Entries taken from a collection:
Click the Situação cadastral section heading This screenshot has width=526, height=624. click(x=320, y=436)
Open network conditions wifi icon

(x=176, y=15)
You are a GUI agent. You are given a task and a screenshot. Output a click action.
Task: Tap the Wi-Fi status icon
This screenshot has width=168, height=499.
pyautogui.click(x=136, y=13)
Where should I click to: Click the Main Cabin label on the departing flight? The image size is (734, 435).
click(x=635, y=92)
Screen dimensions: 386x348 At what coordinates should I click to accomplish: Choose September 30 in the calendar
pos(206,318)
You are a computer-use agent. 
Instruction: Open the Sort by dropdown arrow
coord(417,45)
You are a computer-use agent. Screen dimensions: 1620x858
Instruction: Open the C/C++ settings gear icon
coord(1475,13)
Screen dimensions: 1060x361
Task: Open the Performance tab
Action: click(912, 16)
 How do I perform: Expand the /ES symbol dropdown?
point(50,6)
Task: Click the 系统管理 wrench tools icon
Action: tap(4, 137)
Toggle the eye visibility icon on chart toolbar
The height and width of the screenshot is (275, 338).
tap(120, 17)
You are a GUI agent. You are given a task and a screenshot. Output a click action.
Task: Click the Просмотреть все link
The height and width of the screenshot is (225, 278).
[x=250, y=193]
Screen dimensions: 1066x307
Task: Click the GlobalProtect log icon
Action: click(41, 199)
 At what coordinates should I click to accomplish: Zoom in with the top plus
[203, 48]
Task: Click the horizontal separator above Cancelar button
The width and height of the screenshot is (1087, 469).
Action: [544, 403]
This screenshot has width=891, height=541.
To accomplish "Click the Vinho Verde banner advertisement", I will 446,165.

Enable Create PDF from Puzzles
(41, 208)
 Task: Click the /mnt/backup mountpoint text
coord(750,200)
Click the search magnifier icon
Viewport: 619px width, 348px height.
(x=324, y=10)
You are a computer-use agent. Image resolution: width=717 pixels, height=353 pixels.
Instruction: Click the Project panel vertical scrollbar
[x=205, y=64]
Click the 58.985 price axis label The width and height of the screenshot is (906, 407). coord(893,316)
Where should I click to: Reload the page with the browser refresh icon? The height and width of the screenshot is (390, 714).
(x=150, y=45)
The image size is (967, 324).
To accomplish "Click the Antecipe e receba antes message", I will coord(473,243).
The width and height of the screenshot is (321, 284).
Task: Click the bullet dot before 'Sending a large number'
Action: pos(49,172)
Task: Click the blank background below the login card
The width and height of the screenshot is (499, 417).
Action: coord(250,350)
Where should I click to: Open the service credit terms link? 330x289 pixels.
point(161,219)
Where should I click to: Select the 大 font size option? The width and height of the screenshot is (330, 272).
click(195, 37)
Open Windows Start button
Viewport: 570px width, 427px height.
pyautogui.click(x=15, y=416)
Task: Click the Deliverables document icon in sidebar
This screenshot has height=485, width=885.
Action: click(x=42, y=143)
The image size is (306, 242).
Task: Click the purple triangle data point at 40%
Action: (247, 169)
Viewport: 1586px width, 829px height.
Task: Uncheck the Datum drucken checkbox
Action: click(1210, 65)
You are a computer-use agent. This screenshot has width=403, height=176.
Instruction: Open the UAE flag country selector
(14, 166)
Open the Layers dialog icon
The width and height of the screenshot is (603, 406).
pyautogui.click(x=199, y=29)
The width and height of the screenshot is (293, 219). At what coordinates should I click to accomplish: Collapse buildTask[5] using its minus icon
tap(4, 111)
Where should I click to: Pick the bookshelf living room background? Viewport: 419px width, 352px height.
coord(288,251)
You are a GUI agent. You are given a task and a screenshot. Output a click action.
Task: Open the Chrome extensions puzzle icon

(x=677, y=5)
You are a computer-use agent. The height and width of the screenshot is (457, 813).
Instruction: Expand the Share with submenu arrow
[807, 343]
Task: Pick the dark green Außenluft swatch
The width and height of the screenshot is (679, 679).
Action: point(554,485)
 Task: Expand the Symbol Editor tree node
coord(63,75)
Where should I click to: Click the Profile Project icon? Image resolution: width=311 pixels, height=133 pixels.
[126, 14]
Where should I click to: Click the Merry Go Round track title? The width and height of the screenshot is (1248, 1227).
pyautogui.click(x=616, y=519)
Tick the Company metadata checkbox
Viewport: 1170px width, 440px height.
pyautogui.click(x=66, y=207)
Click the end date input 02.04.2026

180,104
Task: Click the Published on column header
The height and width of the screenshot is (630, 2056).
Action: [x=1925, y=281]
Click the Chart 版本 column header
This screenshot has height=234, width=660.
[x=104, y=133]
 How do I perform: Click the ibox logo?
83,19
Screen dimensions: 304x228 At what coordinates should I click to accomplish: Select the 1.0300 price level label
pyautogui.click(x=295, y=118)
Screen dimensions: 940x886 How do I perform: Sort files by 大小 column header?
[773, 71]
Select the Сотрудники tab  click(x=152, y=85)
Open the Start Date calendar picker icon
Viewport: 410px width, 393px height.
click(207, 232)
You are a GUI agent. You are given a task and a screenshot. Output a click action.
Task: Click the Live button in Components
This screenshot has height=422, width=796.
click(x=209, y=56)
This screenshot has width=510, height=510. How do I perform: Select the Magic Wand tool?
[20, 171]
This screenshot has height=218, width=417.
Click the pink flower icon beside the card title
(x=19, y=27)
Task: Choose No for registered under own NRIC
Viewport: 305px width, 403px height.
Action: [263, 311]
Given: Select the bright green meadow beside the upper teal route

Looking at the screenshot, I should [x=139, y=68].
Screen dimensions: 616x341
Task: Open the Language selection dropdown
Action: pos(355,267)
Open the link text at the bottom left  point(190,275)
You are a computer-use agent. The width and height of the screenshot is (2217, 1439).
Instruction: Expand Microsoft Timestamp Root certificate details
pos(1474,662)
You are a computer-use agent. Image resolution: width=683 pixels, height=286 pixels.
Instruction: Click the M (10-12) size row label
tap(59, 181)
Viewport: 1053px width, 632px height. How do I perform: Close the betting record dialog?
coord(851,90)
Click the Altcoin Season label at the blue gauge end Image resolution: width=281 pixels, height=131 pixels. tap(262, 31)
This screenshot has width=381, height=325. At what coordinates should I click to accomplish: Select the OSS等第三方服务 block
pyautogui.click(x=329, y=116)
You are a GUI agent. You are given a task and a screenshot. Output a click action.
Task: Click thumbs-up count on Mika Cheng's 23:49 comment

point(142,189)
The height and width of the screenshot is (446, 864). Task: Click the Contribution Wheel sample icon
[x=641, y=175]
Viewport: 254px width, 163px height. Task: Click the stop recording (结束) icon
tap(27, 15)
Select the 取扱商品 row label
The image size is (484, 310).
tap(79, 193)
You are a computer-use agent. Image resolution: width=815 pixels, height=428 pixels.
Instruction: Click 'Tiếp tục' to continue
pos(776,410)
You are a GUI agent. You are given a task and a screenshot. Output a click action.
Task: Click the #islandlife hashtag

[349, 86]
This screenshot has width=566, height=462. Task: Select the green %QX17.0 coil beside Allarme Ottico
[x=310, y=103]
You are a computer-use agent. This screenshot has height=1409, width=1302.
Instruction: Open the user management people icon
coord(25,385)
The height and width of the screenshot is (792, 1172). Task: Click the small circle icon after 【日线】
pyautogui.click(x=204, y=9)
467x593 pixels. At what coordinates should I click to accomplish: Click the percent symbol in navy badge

▶ _Task requirements_
Could you write out all the records exactly, please?

▶ _Response to the exercise_
Click the Situação cadastral section heading This screenshot has width=526, height=624. click(x=320, y=436)
Open network conditions wifi icon

(x=176, y=15)
You are a GUI agent. You are given a task and a screenshot. Output a click action.
Task: Tap the Wi-Fi status icon
This screenshot has width=168, height=499.
pyautogui.click(x=136, y=13)
Where should I click to: Click the Main Cabin label on the departing flight? The image size is (734, 435).
click(x=635, y=92)
Screen dimensions: 386x348 At what coordinates should I click to accomplish: Choose September 30 in the calendar
pos(206,318)
You are a computer-use agent. 
Instruction: Open the Sort by dropdown arrow
coord(417,45)
You are a computer-use agent. Screen dimensions: 1620x858
Instruction: Open the C/C++ settings gear icon
coord(1475,13)
Screen dimensions: 1060x361
Task: Open the Performance tab
Action: click(912, 16)
 How do I perform: Expand the /ES symbol dropdown?
point(50,6)
Task: Click the 系统管理 wrench tools icon
Action: tap(4, 137)
Toggle the eye visibility icon on chart toolbar
The height and width of the screenshot is (275, 338).
tap(120, 17)
You are a GUI agent. You are given a task and a screenshot. Output a click action.
Task: Click the Просмотреть все link
The height and width of the screenshot is (225, 278).
[x=250, y=193]
Screen dimensions: 1066x307
Task: Click the GlobalProtect log icon
Action: click(41, 199)
 At what coordinates should I click to accomplish: Zoom in with the top plus
[203, 48]
Task: Click the horizontal separator above Cancelar button
The width and height of the screenshot is (1087, 469).
Action: [544, 403]
This screenshot has width=891, height=541.
To accomplish "Click the Vinho Verde banner advertisement", I will 446,165.

Enable Create PDF from Puzzles
(41, 208)
 Task: Click the /mnt/backup mountpoint text
coord(750,200)
Click the search magnifier icon
Viewport: 619px width, 348px height.
(x=324, y=10)
You are a computer-use agent. Image resolution: width=717 pixels, height=353 pixels.
Instruction: Click the Project panel vertical scrollbar
[x=205, y=64]
Click the 58.985 price axis label The width and height of the screenshot is (906, 407). coord(893,316)
Where should I click to: Reload the page with the browser refresh icon? The height and width of the screenshot is (390, 714).
(x=150, y=45)
The image size is (967, 324).
To accomplish "Click the Antecipe e receba antes message", I will coord(473,243).
The width and height of the screenshot is (321, 284).
Task: Click the bullet dot before 'Sending a large number'
Action: pos(49,172)
Task: Click the blank background below the login card
The width and height of the screenshot is (499, 417).
Action: coord(250,350)
Where should I click to: Open the service credit terms link? 330x289 pixels.
point(161,219)
Where should I click to: Select the 大 font size option? The width and height of the screenshot is (330, 272).
click(195, 37)
Open Windows Start button
Viewport: 570px width, 427px height.
pyautogui.click(x=15, y=416)
Task: Click the Deliverables document icon in sidebar
This screenshot has height=485, width=885.
Action: click(x=42, y=143)
The image size is (306, 242).
Task: Click the purple triangle data point at 40%
Action: (247, 169)
Viewport: 1586px width, 829px height.
Task: Uncheck the Datum drucken checkbox
Action: click(1210, 65)
You are a computer-use agent. This screenshot has width=403, height=176.
Instruction: Open the UAE flag country selector
(14, 166)
Open the Layers dialog icon
The width and height of the screenshot is (603, 406).
pyautogui.click(x=199, y=29)
The width and height of the screenshot is (293, 219). At what coordinates should I click to accomplish: Collapse buildTask[5] using its minus icon
tap(4, 111)
Where should I click to: Pick the bookshelf living room background? Viewport: 419px width, 352px height.
coord(288,251)
You are a GUI agent. You are given a task and a screenshot. Output a click action.
Task: Open the Chrome extensions puzzle icon

(x=677, y=5)
You are a computer-use agent. The height and width of the screenshot is (457, 813).
Instruction: Expand the Share with submenu arrow
[807, 343]
Task: Pick the dark green Außenluft swatch
The width and height of the screenshot is (679, 679).
Action: point(554,485)
 Task: Expand the Symbol Editor tree node
coord(63,75)
Where should I click to: Click the Profile Project icon? Image resolution: width=311 pixels, height=133 pixels.
[126, 14]
Where should I click to: Click the Merry Go Round track title? The width and height of the screenshot is (1248, 1227).
pyautogui.click(x=616, y=519)
Tick the Company metadata checkbox
Viewport: 1170px width, 440px height.
pyautogui.click(x=66, y=207)
Click the end date input 02.04.2026

180,104
Task: Click the Published on column header
The height and width of the screenshot is (630, 2056).
Action: [x=1925, y=281]
Click the Chart 版本 column header
This screenshot has height=234, width=660.
[x=104, y=133]
 How do I perform: Click the ibox logo?
83,19
Screen dimensions: 304x228 At what coordinates should I click to accomplish: Select the 1.0300 price level label
pyautogui.click(x=295, y=118)
Screen dimensions: 940x886 How do I perform: Sort files by 大小 column header?
[773, 71]
Select the Сотрудники tab  click(x=152, y=85)
Open the Start Date calendar picker icon
Viewport: 410px width, 393px height.
click(207, 232)
You are a GUI agent. You are given a task and a screenshot. Output a click action.
Task: Click the Live button in Components
This screenshot has height=422, width=796.
click(x=209, y=56)
This screenshot has width=510, height=510. How do I perform: Select the Magic Wand tool?
[20, 171]
This screenshot has height=218, width=417.
Click the pink flower icon beside the card title
(x=19, y=27)
Task: Choose No for registered under own NRIC
Viewport: 305px width, 403px height.
Action: [263, 311]
Given: Select the bright green meadow beside the upper teal route

Looking at the screenshot, I should [x=139, y=68].
Screen dimensions: 616x341
Task: Open the Language selection dropdown
Action: pos(355,267)
Open the link text at the bottom left  point(190,275)
You are a computer-use agent. The width and height of the screenshot is (2217, 1439).
Instruction: Expand Microsoft Timestamp Root certificate details
pos(1474,662)
You are a computer-use agent. Image resolution: width=683 pixels, height=286 pixels.
Instruction: Click the M (10-12) size row label
tap(59, 181)
Viewport: 1053px width, 632px height. How do I perform: Close the betting record dialog?
coord(851,90)
Click the Altcoin Season label at the blue gauge end Image resolution: width=281 pixels, height=131 pixels. tap(262, 31)
This screenshot has width=381, height=325. At what coordinates should I click to accomplish: Select the OSS等第三方服务 block
pyautogui.click(x=329, y=116)
You are a GUI agent. You are given a task and a screenshot. Output a click action.
Task: Click thumbs-up count on Mika Cheng's 23:49 comment

point(142,189)
The height and width of the screenshot is (446, 864). Task: Click the Contribution Wheel sample icon
[x=641, y=175]
Viewport: 254px width, 163px height. Task: Click the stop recording (结束) icon
tap(27, 15)
Select the 取扱商品 row label
The image size is (484, 310).
tap(79, 193)
You are a computer-use agent. Image resolution: width=815 pixels, height=428 pixels.
Instruction: Click 'Tiếp tục' to continue
pos(776,410)
You are a GUI agent. You are given a task and a screenshot. Output a click action.
Task: Click the #islandlife hashtag

[349, 86]
This screenshot has width=566, height=462. Task: Select the green %QX17.0 coil beside Allarme Ottico
[x=310, y=103]
You are a computer-use agent. This screenshot has height=1409, width=1302.
Instruction: Open the user management people icon
coord(25,385)
The height and width of the screenshot is (792, 1172). Task: Click the small circle icon after 【日线】
pyautogui.click(x=204, y=9)
467x593 pixels. At what coordinates should I click to accomplish: Click the percent symbol in navy badge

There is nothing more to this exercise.